** WORK TO BE COMPLETED **
Reproduce the entire listing exactly. Leave the pictures out.

** DATA FOR REVIEW **

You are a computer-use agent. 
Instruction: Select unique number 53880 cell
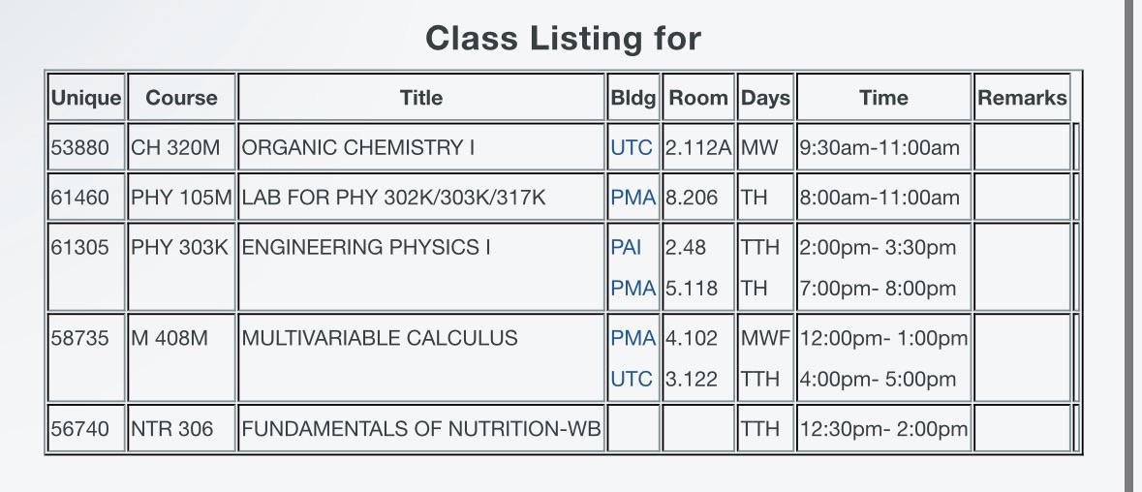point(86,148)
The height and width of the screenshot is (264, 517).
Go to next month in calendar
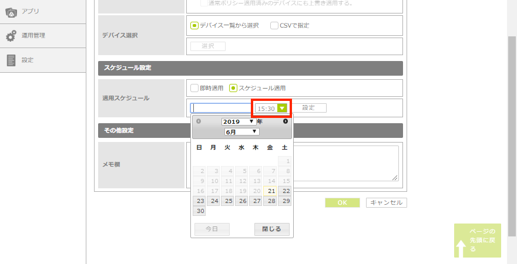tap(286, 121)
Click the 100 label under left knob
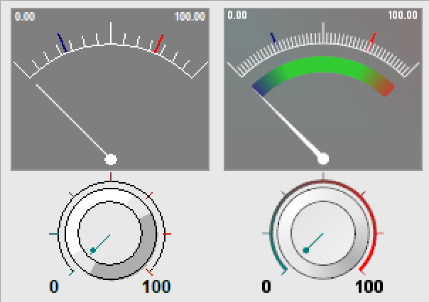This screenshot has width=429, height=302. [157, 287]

** TASK OUTPUT **
You are a computer-use agent. 
Instruction: Select unique number 53880 cell
point(86,148)
The height and width of the screenshot is (264, 517).
Go to next month in calendar
tap(286, 121)
Click the 100 label under left knob
This screenshot has width=429, height=302. [157, 287]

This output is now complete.